### Aim of the exercise
Copy, from the material below, every line in which the word "Sort" can be found.

### Input records
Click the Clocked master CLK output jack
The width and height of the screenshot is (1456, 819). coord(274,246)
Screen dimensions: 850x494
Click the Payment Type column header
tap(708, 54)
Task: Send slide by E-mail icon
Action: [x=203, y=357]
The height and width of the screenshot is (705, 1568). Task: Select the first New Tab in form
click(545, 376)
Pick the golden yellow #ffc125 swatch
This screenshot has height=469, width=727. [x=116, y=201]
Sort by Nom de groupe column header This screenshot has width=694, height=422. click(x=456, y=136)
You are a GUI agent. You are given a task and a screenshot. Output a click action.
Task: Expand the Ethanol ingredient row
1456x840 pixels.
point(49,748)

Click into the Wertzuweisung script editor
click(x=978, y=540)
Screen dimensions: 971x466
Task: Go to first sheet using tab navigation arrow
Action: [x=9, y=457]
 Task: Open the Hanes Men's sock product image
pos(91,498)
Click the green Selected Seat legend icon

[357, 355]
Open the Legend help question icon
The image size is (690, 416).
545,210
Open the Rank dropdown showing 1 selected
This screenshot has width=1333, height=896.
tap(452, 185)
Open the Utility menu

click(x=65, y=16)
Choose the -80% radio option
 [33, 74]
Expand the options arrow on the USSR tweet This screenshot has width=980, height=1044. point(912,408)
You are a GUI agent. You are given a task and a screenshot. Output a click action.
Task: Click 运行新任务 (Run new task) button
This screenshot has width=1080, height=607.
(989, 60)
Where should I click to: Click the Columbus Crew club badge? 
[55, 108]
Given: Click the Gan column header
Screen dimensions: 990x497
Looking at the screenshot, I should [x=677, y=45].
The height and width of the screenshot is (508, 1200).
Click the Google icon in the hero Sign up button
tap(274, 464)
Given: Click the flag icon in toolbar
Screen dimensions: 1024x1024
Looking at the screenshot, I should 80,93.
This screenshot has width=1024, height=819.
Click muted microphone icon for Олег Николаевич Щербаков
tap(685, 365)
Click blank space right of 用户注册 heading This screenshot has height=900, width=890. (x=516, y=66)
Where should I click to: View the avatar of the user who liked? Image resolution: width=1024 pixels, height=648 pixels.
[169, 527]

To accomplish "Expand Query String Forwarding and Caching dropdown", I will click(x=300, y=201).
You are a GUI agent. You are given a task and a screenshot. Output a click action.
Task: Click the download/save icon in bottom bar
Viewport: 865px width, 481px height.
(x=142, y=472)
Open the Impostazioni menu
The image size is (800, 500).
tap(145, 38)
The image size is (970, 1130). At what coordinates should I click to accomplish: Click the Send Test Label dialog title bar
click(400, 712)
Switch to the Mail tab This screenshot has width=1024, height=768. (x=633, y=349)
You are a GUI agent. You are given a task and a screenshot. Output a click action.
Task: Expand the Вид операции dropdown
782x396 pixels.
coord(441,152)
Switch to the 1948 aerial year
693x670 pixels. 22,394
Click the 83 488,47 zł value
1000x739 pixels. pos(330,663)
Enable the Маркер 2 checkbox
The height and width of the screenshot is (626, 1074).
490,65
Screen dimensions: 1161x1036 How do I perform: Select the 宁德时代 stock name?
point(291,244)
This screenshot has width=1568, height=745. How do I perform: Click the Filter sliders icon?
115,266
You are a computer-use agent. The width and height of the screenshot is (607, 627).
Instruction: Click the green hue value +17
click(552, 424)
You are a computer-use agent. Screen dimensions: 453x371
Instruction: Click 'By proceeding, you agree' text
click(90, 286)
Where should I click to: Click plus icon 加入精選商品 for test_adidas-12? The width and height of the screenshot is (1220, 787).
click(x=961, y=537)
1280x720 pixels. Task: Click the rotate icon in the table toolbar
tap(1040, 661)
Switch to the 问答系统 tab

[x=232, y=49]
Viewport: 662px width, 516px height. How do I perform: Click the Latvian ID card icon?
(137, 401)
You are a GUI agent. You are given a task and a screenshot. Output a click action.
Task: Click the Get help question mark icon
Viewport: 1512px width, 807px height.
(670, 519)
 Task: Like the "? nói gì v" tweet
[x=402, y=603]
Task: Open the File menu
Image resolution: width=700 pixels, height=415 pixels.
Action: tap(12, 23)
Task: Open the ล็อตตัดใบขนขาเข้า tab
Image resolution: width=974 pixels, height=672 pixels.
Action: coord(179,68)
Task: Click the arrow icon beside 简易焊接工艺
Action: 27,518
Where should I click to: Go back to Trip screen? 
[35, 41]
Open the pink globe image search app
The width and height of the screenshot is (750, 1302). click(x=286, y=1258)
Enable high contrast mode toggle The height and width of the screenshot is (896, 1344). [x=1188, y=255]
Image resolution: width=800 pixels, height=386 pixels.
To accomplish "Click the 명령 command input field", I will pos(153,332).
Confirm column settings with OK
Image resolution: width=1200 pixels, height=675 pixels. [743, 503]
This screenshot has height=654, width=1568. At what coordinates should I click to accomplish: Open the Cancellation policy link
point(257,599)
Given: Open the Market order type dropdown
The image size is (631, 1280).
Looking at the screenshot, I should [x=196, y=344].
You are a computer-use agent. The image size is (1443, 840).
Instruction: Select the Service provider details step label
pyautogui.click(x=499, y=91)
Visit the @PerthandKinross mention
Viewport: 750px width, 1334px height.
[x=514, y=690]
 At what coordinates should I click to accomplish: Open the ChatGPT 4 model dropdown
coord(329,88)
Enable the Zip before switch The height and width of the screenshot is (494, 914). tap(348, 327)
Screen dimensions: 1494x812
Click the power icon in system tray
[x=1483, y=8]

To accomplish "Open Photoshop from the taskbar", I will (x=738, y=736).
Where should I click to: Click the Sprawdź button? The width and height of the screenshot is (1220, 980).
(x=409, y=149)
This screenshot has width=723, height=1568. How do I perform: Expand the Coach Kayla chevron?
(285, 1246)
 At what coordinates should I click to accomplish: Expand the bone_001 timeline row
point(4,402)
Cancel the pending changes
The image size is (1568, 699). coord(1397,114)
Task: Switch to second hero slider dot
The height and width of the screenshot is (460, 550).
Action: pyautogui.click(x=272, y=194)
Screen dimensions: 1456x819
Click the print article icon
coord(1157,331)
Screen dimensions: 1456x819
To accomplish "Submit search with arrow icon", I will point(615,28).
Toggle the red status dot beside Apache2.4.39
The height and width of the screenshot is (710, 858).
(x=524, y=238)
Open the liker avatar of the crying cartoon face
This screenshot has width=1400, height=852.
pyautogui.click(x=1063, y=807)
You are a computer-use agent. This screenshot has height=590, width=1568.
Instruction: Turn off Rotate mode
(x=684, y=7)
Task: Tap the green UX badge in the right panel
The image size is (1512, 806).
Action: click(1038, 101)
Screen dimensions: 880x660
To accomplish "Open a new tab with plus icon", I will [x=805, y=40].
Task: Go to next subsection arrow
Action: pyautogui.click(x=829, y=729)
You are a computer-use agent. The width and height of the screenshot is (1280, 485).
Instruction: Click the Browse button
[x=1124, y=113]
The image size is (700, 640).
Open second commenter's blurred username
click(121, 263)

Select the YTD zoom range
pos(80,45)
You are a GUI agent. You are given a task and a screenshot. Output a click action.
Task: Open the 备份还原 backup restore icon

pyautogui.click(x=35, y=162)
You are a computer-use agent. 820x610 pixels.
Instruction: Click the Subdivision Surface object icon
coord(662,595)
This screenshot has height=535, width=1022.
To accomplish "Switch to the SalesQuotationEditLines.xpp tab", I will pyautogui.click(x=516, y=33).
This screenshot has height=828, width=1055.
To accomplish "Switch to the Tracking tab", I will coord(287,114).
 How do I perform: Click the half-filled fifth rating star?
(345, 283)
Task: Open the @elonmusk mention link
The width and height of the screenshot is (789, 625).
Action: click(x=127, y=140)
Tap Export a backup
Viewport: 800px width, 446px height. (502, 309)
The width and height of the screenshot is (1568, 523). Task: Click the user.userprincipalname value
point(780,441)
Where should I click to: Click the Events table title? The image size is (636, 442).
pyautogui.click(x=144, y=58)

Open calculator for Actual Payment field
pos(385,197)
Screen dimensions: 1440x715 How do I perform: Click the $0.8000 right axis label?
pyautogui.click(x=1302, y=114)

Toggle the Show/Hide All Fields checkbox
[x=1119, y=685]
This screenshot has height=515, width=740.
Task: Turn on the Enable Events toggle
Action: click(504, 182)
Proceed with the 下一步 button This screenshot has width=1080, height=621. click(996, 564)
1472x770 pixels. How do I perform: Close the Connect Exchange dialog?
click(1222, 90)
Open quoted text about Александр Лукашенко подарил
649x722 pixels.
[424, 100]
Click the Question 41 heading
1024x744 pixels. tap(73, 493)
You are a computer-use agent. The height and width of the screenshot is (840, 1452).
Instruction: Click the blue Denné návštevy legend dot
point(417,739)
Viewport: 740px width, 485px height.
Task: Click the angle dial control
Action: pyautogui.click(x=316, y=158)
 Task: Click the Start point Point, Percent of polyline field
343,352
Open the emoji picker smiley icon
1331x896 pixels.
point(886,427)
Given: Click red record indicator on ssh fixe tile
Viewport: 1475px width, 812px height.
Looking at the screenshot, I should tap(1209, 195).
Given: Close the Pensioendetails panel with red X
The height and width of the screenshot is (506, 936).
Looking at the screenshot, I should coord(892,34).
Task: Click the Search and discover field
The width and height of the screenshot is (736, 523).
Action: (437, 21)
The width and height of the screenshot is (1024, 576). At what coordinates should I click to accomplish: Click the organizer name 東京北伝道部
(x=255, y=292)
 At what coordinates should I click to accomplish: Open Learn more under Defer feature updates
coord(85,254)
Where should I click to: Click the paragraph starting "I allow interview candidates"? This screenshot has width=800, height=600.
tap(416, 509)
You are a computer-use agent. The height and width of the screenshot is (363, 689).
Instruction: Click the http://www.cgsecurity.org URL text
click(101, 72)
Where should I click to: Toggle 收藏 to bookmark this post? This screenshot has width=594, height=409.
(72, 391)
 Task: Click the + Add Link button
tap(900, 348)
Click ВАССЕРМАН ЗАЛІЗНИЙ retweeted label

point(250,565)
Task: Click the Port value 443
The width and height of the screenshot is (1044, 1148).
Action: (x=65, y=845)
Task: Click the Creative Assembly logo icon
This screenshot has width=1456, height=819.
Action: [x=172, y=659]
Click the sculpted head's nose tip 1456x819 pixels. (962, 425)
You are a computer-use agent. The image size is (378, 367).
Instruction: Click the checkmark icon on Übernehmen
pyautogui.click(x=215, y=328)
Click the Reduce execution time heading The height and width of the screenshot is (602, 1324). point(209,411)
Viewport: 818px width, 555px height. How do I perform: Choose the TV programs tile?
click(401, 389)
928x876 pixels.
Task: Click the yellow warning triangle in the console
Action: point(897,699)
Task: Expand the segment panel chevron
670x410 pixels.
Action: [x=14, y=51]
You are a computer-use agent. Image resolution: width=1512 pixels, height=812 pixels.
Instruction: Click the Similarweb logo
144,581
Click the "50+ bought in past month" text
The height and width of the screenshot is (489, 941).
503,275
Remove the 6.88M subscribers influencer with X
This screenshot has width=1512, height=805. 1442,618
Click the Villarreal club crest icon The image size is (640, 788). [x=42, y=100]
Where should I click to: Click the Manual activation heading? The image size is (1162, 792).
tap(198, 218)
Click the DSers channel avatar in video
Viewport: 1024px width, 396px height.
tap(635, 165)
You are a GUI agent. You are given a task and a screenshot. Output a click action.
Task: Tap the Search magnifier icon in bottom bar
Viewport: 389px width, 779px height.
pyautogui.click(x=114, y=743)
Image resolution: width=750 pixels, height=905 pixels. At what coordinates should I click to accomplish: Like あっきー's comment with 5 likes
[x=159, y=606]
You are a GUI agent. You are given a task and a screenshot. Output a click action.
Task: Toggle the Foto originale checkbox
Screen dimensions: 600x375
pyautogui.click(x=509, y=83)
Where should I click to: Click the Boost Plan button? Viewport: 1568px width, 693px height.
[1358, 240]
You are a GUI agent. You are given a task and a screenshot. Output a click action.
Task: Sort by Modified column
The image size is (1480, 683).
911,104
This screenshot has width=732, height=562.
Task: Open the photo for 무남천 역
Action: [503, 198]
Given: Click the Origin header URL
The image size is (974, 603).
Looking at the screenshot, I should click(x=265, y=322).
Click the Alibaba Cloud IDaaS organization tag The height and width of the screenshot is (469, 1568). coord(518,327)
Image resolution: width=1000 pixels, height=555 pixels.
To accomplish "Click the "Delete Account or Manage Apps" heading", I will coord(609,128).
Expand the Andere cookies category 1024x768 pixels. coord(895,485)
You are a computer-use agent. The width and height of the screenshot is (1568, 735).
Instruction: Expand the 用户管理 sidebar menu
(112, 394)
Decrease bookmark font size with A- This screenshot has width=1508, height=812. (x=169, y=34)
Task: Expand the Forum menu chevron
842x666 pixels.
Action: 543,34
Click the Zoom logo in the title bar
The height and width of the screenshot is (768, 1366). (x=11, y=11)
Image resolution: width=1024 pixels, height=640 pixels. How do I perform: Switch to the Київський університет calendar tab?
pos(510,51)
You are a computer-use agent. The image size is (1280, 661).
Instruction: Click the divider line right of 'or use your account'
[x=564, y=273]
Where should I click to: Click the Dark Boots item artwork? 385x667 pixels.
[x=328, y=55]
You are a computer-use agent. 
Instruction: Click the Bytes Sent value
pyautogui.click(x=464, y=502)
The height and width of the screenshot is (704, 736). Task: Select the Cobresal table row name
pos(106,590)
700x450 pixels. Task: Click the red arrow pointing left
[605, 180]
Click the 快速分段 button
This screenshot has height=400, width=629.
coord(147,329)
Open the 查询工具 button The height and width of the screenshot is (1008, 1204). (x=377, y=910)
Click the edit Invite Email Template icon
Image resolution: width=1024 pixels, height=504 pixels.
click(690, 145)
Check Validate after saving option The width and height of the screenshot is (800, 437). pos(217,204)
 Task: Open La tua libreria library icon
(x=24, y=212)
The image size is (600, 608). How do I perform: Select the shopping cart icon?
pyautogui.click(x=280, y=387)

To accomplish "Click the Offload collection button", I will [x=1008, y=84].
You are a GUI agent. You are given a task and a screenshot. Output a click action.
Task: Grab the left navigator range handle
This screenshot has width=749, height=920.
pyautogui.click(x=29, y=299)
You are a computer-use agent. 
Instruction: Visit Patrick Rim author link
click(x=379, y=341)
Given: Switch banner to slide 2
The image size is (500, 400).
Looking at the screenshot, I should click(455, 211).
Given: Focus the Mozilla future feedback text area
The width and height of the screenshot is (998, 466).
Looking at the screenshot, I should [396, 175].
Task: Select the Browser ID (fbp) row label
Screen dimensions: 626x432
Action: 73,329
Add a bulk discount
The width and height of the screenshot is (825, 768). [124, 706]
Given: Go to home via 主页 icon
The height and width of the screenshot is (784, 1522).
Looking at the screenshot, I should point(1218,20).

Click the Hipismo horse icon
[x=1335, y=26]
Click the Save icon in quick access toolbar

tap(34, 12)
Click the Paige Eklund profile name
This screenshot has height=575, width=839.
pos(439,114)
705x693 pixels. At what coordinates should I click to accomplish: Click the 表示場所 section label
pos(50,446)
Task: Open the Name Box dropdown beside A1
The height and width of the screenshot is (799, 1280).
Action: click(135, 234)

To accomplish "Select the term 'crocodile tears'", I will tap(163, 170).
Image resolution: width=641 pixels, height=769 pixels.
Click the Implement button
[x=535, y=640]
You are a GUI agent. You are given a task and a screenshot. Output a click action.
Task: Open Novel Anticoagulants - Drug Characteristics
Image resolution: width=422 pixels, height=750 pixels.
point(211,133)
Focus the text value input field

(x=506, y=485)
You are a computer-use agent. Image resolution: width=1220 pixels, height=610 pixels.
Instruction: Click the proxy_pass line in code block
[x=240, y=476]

### Task result
Sort by Nom de groupe column header This screenshot has width=694, height=422. click(x=456, y=136)
Task: Sort by Modified column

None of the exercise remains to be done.